Abstract B33: Inhibition of stromal-derived CTGF sensitizes murine pancreatic adenocarcinoma to gemcitabine treatment.

Abstract

Introduction: Pancreatic ductal adenocarcinoma (PDA) is characterized by abundant desmoplasia contributing to tumor progression and therapeutic resistance. Here, we aim to therapeutically target the profibrotic connective tissue growth factor (CTGF) in an established genetically engineered mouse model of PDA to improve therapeutic response to the standard chemotherapy gemcitabine. Methods: Response to treatment was assessed by high resolution ultrasound in mice bearing endogenous PDA. Pharmacokinetic studies were performed by LC-MS/MS for gemcitabine metabolites. Molecular evaluation of treatment effects on tumor cells and the tumor microenvironment was conducted in vivo and in vitro using various approaches such as immunohistochemistry, co-immunofluorescence, and immunoblotting. Results: In the KPC model, CTGF is predominantly expressed by cancer associated fibroblasts and the combination of the monoclonal antibody FG-3019 and gemcitabine most effectively reduced tumor burden, liver metastasis, hemorrhagic ascites and significantly prolonged survival compared to gemcitabine single agent (p<0.05). Although intratumoral gemcitabine delivery was not elevated upon FG-3019 treatment, apoptosis in tumor cells but not α-smooth muscle actin positive fibroblasts was significantly increased. Conclusions: Inhibition of stromal derived CTGF sensitizes murine PDA to gemcitabine without increasing its intratumoral levels.
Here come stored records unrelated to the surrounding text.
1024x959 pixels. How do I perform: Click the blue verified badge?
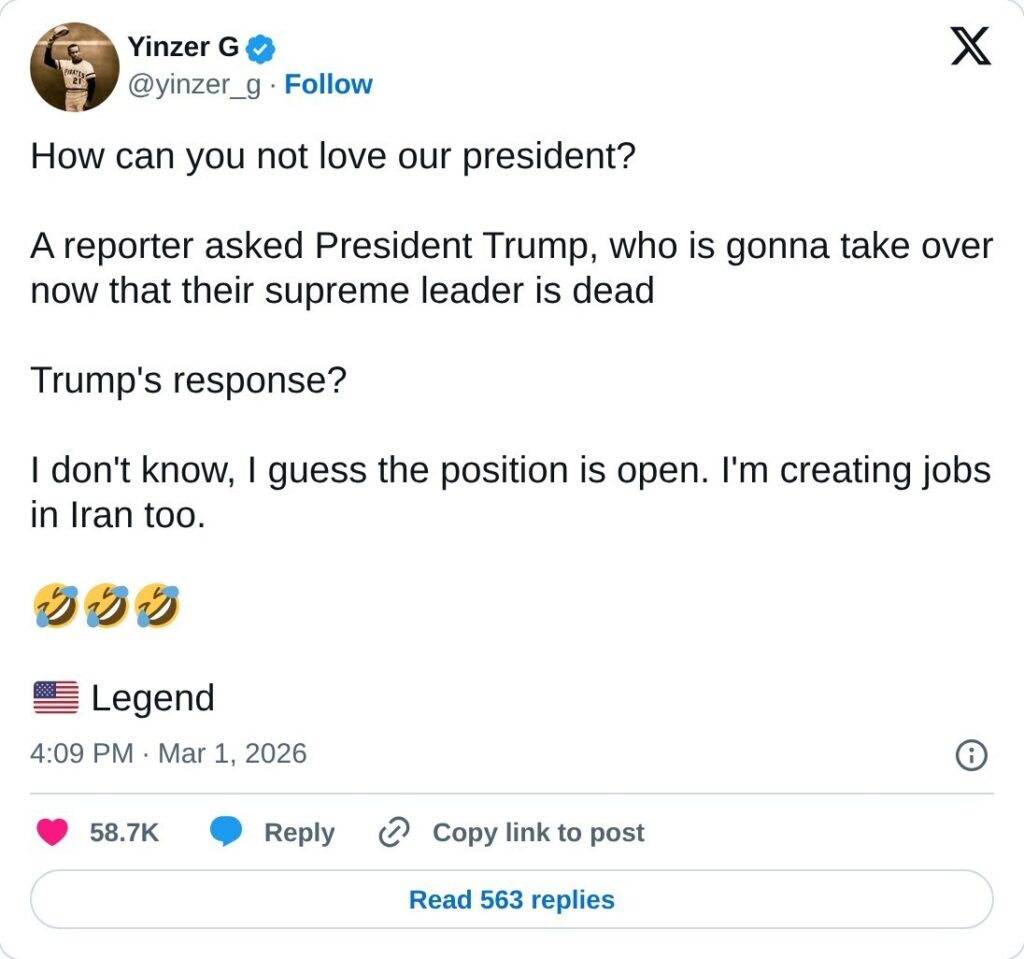[261, 46]
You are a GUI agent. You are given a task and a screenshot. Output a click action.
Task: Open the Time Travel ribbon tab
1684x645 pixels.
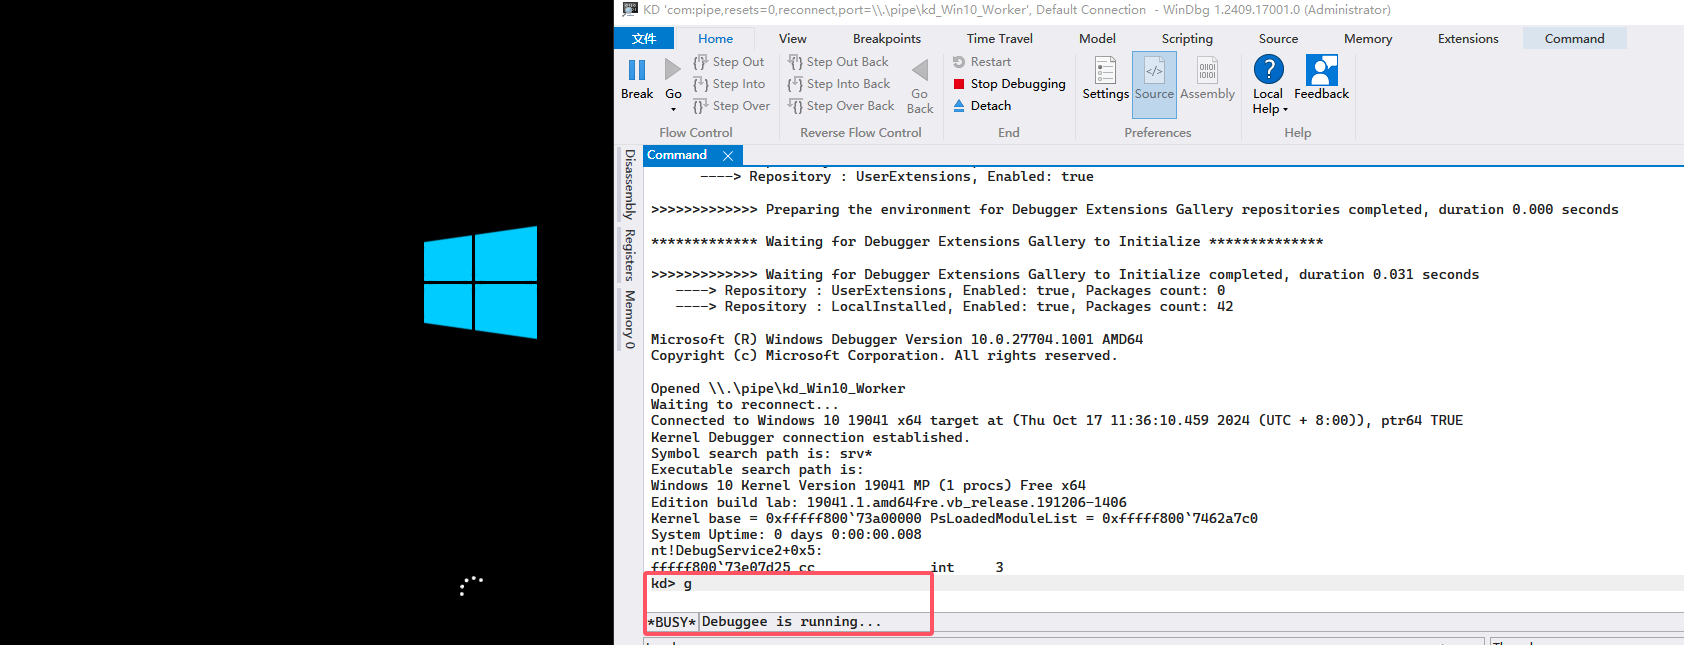(x=999, y=38)
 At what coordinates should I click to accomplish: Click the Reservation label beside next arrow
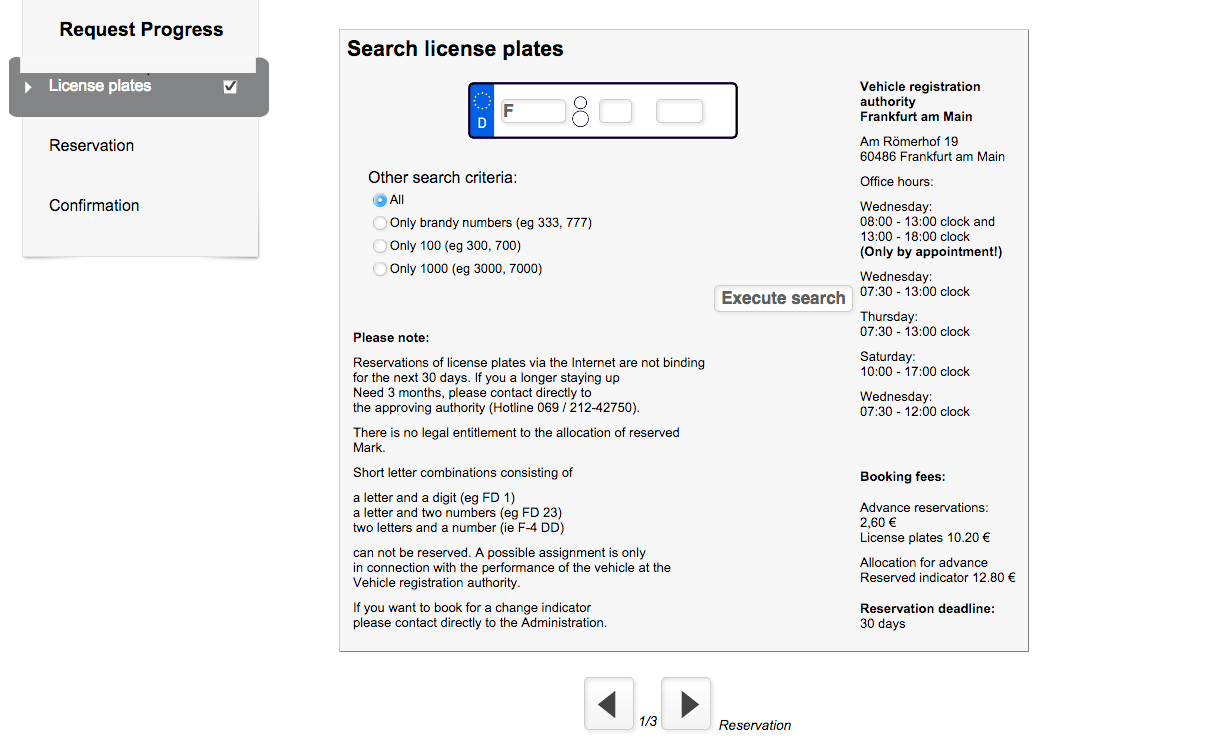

The synergism of FG-3019 and gemcitabine is of immediate clinical significance and provides support for investigational trials with this therapeutic combination in PDA patients. Moreover, our data suggest that inhibiting CTGF may be a promising strategy to circumvent therapeutic resistance in PDA. Citation Format: Albrecht Neesse, Kristopher K. Frese, Tash E. Bapiro, Suzanne Spong, Duncan I. Jodrell, David A. Tuveson. Inhibition of stromal-derived CTGF sensitizes murine pancreatic adenocarcinoma to gemcitabine treatment. [abstract]. In: Proceedings of the AACR Special Conference on Pancreatic Cancer: Progress and Challenges; Jun 18-21, 2012; Lake Tahoe, NV. Philadelphia (PA): AACR; Cancer Res 2012;72(12 Suppl):Abstract nr B33.